Chemical company Inovyn announced on Wednesday that it plans to make a major investment to convert the mercury chlorine cellroom at its facility in Stenungsund, Sweden, to membrane technology.
The company has already launched the initial design and feasibility studies for the conversion, and plans to complete the project by the end of 2017.
Converting the chlorine plant at Stenungsund to the most modern membrane technology fits with Inovyn’s wider strategy in its chlorine business. The company is also expanding its membrane chlorine cellroom at Antwerp/Lillo, Belgium, which is due to come on line in the fourth quarter of 2016.
In addition, Inovyn previously announced a major investment in a large scale potassium hydroxide (KOH) production facility, also at Lillo, which is expected to start operating in late 2017.
Inovyn’s operations director, Jean-Michel Mesland, said that the project at Stenungsund will underpin the sustainability and competitiveness of the business in the long term.

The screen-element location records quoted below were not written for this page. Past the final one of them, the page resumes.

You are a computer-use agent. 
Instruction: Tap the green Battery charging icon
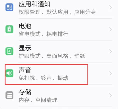tap(9, 29)
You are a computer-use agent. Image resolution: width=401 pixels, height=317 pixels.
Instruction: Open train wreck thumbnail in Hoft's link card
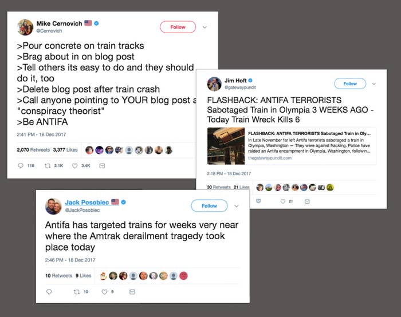(x=226, y=146)
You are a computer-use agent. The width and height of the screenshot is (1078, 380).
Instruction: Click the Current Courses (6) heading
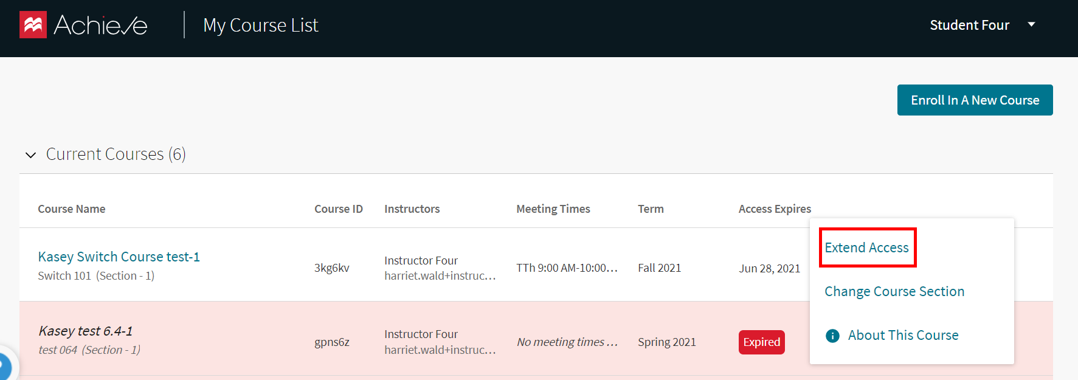(x=116, y=154)
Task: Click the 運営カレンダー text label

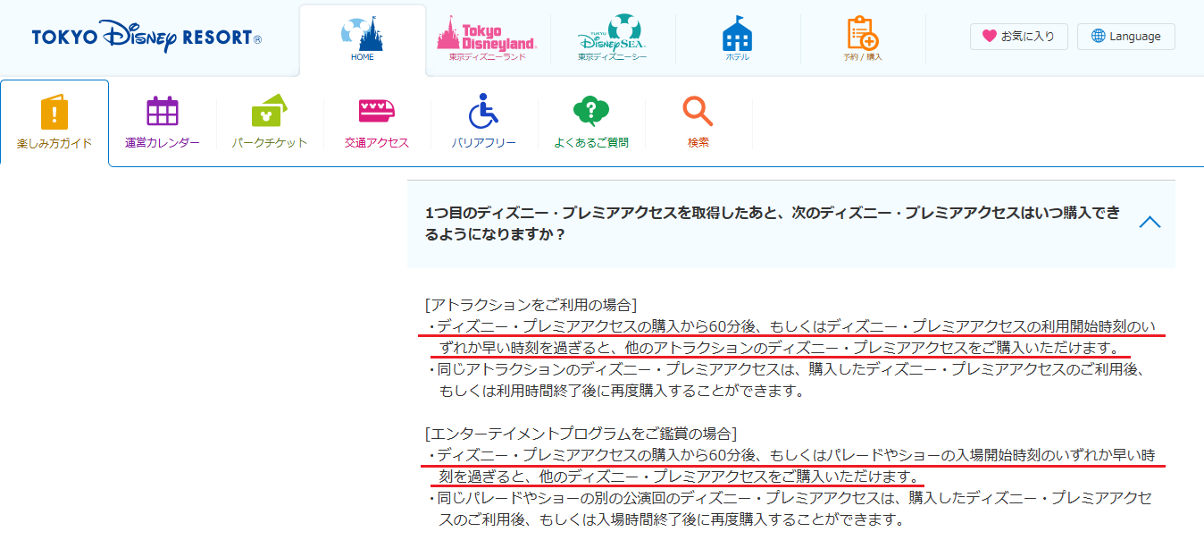Action: (163, 143)
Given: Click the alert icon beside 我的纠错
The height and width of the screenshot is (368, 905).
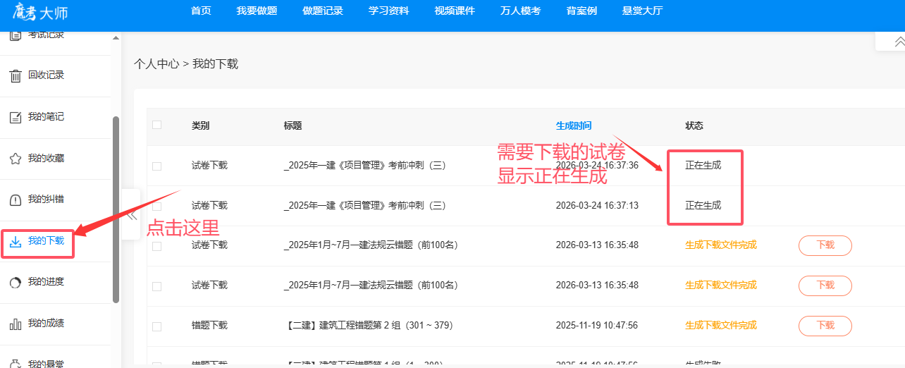Looking at the screenshot, I should click(15, 200).
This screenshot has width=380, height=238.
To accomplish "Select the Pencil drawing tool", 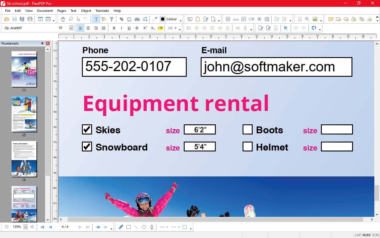I will tap(121, 227).
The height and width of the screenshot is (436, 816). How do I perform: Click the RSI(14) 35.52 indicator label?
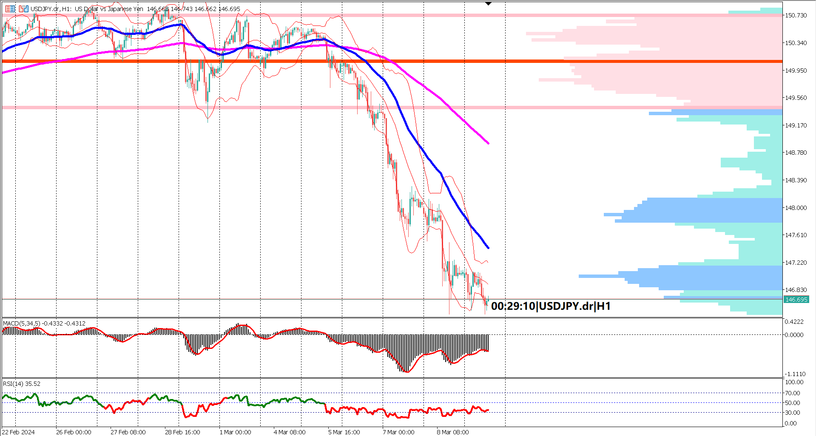click(x=20, y=384)
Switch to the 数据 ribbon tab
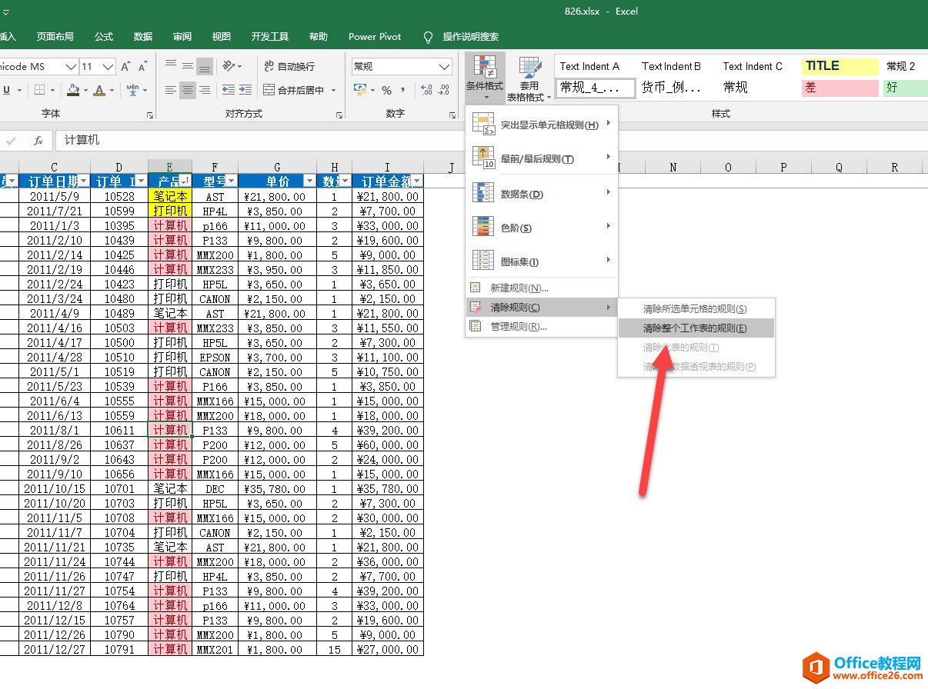The height and width of the screenshot is (689, 928). click(x=142, y=36)
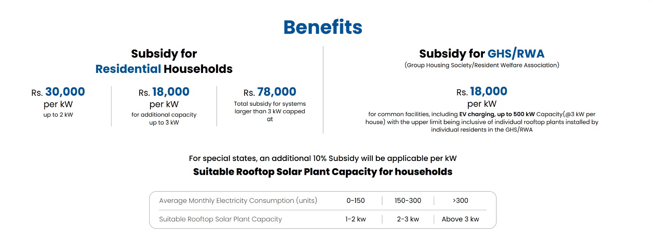Click the Subsidy for Residential Households title
The image size is (651, 240).
[164, 61]
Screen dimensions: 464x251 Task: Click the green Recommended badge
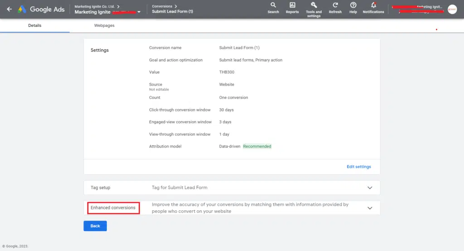point(257,146)
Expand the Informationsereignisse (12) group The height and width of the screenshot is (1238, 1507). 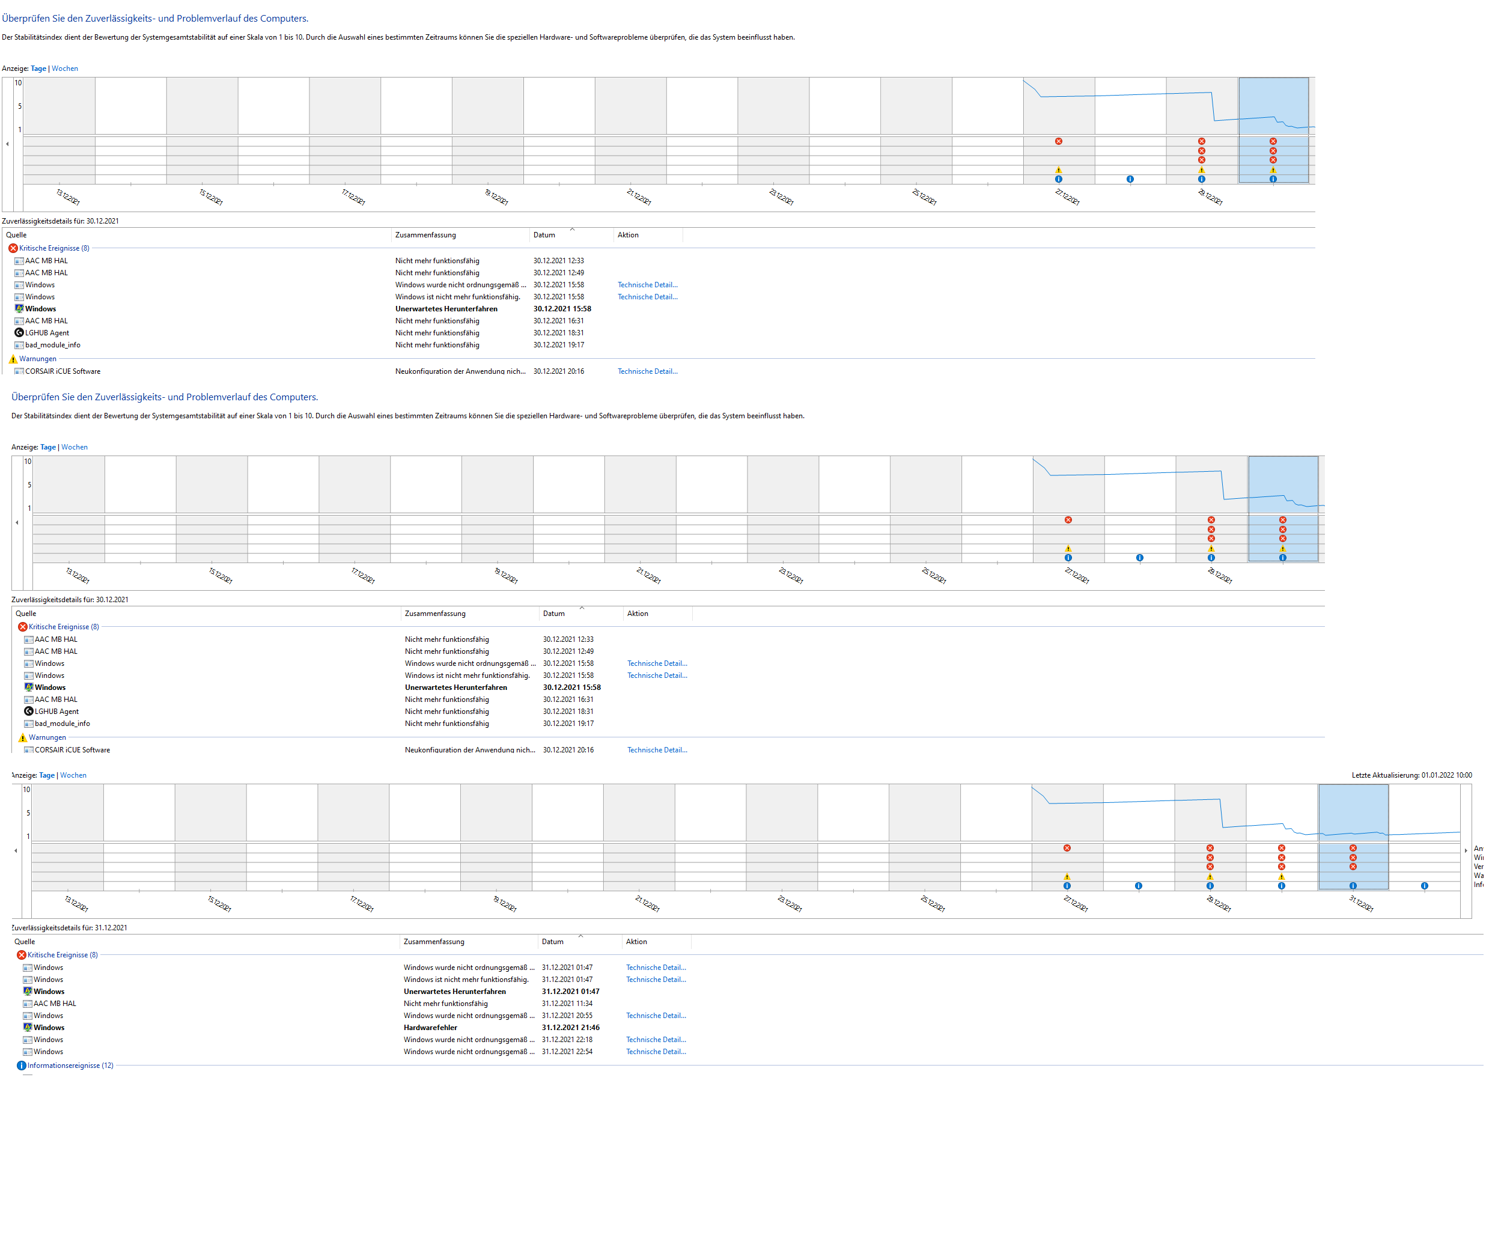[70, 1065]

"This and other investments we are making across our European asset base will deliver our commitment to phase out mercury cellroom production in accordance with European regulations," he added.
Inovyn is still evaluating options regarding the mercury cellroom at its Martorell site in Spain. According to the company, the current lack of competitively priced raw materials, especially energy, makes future investment in cellroom conversion at Martorell "significantly less attractive."